That’s precisely how Ingram performed as a Heisman Trophy winner in 2009 at Alabama and for eight productive years with the New Orleans Saints. So it comes as no surprise to Jackson that Ingram is running wild in his first season with Baltimore.

“I’ve been seeing him do it since college. That’s why he was the Heisman winner,” Jackson said Wednesday. “He was doing it at the Saints, he’s doing it here. He’s all you want in a back. He can block, do it all.”

Signed as a free agent in March, Ingram has provided the Ravens with a secondary option to Jackson, a budding star who’s proficient with his arm and a threat with his legs.

Ingram leads the NFL with five touchdowns, ranks fifth with 257 yards rushing and already has a pair of 100-yard games. Against Kansas City last week , he averaged 6.4 yards per carry and scored three TDs in a 33-28 defeat.

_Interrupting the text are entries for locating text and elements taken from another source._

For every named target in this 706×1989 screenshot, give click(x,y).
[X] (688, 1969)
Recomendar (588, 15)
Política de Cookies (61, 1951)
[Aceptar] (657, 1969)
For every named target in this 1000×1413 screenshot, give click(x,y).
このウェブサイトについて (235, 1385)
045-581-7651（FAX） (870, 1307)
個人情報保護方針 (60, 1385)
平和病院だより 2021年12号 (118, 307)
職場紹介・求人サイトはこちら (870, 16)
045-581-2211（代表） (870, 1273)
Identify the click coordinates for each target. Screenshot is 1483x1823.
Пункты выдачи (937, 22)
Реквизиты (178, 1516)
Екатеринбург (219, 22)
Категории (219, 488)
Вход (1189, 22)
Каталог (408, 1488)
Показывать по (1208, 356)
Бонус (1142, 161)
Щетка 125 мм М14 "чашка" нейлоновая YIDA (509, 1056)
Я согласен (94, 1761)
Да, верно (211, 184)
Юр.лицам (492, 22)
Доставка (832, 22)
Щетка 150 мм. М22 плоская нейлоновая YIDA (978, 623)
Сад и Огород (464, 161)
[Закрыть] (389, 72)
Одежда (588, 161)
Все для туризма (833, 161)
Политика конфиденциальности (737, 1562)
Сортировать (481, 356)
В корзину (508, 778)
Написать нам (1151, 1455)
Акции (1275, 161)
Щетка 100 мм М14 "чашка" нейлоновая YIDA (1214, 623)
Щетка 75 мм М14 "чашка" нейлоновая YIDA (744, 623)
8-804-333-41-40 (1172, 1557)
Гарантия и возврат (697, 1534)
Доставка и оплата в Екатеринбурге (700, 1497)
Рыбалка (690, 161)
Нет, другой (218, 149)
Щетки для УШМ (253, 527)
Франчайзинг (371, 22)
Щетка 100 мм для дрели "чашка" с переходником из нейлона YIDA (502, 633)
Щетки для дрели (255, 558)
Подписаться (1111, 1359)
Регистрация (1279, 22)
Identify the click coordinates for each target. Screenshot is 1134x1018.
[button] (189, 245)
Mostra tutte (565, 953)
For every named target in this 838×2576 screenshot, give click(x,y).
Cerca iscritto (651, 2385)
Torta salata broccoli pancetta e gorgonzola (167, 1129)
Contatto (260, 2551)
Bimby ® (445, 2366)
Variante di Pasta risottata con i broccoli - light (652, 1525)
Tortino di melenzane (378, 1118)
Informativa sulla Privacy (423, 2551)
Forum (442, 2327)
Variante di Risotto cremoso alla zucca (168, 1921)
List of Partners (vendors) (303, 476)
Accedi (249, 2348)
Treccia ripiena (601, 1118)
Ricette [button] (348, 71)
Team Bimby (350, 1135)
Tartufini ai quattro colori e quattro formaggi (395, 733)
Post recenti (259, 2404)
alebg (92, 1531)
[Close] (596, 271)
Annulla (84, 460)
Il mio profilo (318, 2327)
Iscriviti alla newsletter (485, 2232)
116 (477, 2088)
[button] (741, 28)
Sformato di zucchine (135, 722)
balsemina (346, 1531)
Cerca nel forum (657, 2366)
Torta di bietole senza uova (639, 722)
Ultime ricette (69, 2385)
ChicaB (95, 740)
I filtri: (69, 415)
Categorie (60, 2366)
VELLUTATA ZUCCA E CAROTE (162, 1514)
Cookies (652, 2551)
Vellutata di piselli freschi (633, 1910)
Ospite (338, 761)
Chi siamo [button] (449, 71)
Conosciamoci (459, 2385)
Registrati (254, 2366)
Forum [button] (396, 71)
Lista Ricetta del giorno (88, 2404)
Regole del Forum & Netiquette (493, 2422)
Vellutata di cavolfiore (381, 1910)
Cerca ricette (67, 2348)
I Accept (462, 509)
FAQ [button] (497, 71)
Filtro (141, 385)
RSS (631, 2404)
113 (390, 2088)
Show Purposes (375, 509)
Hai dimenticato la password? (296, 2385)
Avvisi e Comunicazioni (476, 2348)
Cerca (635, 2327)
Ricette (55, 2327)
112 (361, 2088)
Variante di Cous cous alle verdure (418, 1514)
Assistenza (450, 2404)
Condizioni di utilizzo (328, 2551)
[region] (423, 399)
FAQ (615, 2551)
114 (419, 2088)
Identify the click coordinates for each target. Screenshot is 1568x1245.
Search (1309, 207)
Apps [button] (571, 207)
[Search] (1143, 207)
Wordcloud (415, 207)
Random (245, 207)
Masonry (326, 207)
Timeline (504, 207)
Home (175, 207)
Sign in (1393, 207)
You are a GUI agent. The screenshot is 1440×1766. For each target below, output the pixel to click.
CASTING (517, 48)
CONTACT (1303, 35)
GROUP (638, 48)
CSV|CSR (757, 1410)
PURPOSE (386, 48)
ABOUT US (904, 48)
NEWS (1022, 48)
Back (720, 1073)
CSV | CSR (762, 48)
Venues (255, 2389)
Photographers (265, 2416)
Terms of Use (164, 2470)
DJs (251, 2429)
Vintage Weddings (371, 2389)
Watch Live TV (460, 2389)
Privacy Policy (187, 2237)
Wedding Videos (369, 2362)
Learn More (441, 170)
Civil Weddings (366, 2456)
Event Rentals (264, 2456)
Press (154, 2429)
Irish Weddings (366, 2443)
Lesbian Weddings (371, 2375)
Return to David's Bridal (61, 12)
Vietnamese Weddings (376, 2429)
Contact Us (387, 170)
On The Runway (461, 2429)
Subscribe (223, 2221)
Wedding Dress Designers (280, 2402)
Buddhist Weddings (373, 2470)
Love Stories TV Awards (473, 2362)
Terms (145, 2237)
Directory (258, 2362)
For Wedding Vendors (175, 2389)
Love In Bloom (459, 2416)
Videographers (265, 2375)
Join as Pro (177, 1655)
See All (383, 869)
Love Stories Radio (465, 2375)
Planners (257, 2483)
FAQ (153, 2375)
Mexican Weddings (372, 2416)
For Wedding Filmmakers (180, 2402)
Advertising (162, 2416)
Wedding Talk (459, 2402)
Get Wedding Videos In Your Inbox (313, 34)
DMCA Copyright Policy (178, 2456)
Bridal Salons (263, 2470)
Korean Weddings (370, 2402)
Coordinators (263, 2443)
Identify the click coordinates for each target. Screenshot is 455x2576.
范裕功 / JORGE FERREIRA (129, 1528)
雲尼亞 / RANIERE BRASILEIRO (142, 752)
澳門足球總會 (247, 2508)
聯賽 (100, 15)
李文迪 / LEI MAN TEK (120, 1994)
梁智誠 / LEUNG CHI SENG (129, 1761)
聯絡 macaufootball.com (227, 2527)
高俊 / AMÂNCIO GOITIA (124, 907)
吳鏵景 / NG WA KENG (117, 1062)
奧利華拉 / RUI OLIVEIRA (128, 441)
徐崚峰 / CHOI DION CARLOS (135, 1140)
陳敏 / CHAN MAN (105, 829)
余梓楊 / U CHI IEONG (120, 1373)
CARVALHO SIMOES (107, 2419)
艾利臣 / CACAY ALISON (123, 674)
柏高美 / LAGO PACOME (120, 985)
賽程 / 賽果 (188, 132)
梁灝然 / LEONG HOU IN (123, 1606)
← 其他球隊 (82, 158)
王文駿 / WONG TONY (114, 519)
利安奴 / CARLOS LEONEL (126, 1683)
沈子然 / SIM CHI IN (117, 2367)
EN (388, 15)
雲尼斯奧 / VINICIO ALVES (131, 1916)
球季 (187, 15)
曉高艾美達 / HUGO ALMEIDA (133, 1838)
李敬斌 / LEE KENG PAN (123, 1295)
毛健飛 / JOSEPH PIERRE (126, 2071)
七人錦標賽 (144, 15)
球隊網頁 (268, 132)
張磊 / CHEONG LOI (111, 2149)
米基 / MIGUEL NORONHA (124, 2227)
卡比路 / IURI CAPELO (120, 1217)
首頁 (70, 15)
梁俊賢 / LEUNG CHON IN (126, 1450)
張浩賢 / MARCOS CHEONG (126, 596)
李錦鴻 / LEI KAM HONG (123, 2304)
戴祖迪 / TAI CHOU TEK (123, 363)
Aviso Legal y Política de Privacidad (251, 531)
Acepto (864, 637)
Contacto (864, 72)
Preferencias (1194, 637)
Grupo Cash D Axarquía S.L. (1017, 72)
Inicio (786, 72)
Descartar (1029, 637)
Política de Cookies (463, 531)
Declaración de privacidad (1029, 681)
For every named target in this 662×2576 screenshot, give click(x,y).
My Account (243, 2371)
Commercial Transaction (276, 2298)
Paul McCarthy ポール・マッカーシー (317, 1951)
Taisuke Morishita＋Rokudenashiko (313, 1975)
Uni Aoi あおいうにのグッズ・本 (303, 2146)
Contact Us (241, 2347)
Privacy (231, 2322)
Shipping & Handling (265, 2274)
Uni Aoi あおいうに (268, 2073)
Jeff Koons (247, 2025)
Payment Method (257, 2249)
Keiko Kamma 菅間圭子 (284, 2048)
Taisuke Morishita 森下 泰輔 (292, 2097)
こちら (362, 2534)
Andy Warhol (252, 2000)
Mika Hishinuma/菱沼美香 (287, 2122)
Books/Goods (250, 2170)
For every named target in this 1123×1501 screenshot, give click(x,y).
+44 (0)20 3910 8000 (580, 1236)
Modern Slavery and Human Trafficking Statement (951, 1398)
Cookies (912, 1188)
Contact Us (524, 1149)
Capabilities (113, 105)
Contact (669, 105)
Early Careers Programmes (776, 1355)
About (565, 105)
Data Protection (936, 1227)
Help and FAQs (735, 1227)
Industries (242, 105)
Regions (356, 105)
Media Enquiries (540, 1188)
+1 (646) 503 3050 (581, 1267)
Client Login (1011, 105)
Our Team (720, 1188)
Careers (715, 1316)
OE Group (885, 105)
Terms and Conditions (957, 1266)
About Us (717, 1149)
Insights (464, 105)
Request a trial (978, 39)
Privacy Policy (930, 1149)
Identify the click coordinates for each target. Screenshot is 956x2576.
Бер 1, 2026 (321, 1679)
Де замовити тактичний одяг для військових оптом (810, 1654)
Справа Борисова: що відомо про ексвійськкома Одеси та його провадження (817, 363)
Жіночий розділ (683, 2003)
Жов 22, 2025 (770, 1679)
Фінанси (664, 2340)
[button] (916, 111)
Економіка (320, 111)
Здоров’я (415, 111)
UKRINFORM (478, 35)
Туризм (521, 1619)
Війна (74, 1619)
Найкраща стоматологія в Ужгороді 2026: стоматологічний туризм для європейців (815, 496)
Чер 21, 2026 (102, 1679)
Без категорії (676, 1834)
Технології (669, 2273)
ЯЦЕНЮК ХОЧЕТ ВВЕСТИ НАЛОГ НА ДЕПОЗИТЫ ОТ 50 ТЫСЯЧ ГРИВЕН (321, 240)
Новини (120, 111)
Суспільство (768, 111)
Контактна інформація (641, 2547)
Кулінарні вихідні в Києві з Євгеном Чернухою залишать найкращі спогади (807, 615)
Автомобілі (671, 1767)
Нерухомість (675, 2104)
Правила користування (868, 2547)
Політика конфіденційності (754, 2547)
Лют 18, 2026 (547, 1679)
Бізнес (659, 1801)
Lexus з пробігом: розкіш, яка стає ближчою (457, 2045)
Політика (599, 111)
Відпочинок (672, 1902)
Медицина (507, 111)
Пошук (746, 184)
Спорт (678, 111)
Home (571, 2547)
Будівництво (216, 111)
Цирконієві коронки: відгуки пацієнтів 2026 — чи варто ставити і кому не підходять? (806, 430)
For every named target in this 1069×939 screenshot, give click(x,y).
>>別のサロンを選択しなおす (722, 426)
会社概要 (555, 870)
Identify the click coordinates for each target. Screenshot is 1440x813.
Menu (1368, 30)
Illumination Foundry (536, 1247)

“I’ve just been able to run,” Ingram said. “They’ve given me some space. I’ve been able to break some tackles and make some things happen.”

When free agency began last March, the Ravens and Ingram made a connection in an instant. Baltimore immediately targeted the physical, 5-foot-9, 210-pound star as an upgrade to the backfield, and Ingram was eager to join a team as the featured back after sharing carries in New Orleans with Alvin Kamara in 2018.

“The Ravens wanted me, I wanted to be here and that’s just kind of how it worked out,” Ingram said.

With Jackson and Ingram leading the way, Baltimore (2-1) owns the NFL’s top-ranked offense and most prolific rushing attack (216.7 yards per game). The Ravens will be counting on more of the same Sunday in an AFC North showdown with Cleveland (1-2), the only other team in the division with a victory.

This is Freddie Kitchens’ first year as Cleveland’s head coach, but he’s well aware of what makes the Ravens tick and how Ingram has fit perfectly into their run-first attack.

“It will be a physical game. They always try to create that,” Kitchens said. “Everything kind of runs through (Jackson) and Mark. Mark has stepped right in and kind of takes on our mantra of being physical. He is downhill, physical-type runner that can make you miss in space, so we have our work cut out for us defensively.”

Being a physical running back means blasting through the initial defender as if he wasn’t even there. Asked his mindset at first contact, Ingram replied, “Just to keep going.”

When it comes to hitting or getting hit, Ingram insists upon being the one to dole out the punishment.

“Since Little League, you never want to let the first guy tackle you,” he said. “Creating extra yardage, that’s what you have to do as a running back.”

The 29-year-old Ingram is older than most of his teammates and has seven years on Jackson. So while the quarterback provides a measure of leadership in the locker room, Ingram is the one who speaks from experience.

“I had high expectations for Mark coming in. He was a target for us in free agency and he decided to be here,” coach John Harbaugh said. “He’s done the job. Not just how he’s playing, but he’s also doing it as a leader and a mentor. He shows guys how hard and physical you can play.”

Armed with a three-year contract, Ingram is just getting started.

“I feel like I have a lot more in the tank,” he said. “So I have to continue to improve and do better. I’m not being satisfied or complacent.”